If you're using a numerically stable version of the sigmoid function, some version of your proposal is already done to prevent overflow. In the function
$$f(x) = \frac{1}{\exp(-x)+1},$$
very small values of $x$ can cause numerical overflow. So to remediate that, a sigmoid implementation might look something like
def sigmoid(x):
if x < -20.0:
return 0.0
else:
return 1.0 / (exp(-x) + 1.0)
We don't need to worry about the case of large $x$, because if $x$ is too large, then $\exp(-x)$ becomes zero and we simply have $\frac{1}{0+1}=1$.
The value of -20
is chosen to be close to where overflow would result in a NaN
return. A different choice could be more appropriate depending on the floating point precision and the particular usage. In particular, we might want to pick a well-chosen value to preclude erratic behavior near the cusp of loss of precision.

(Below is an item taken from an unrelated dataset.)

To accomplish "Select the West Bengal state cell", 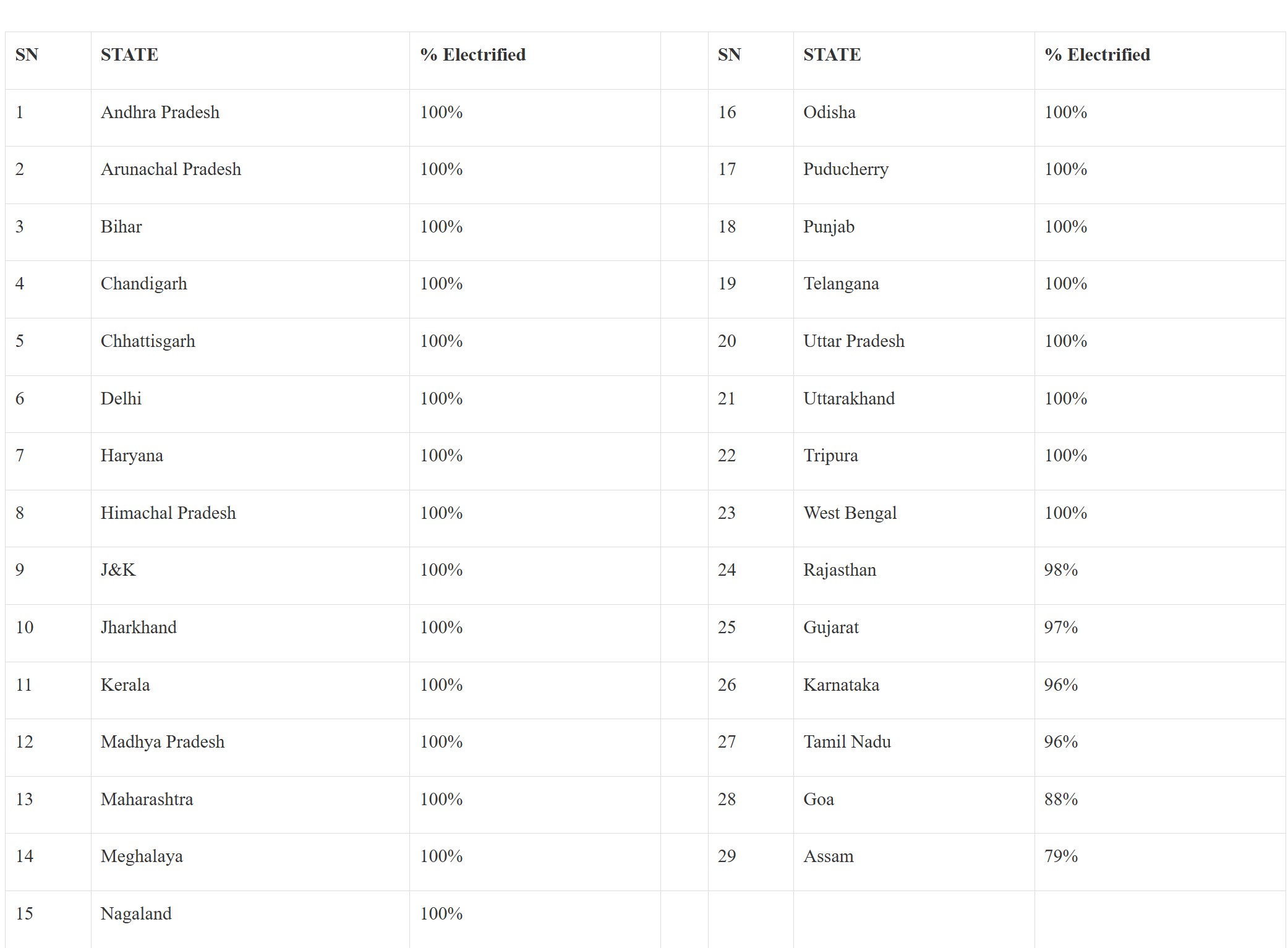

The purpose is not to conserve compute time, because the difference between 0.01 and 0.001 can be very important to your computation. Throwing away that precision could give bogus results, such as stopping a gradient-based method in its tracks because the gradient suddenly becomes zero. Whether or not it's a good idea to compromise your computation's precision to get a small performance increase should be decided on a case-by-case basis, since the cost of imprecision could be very high in one instance but negligible in another.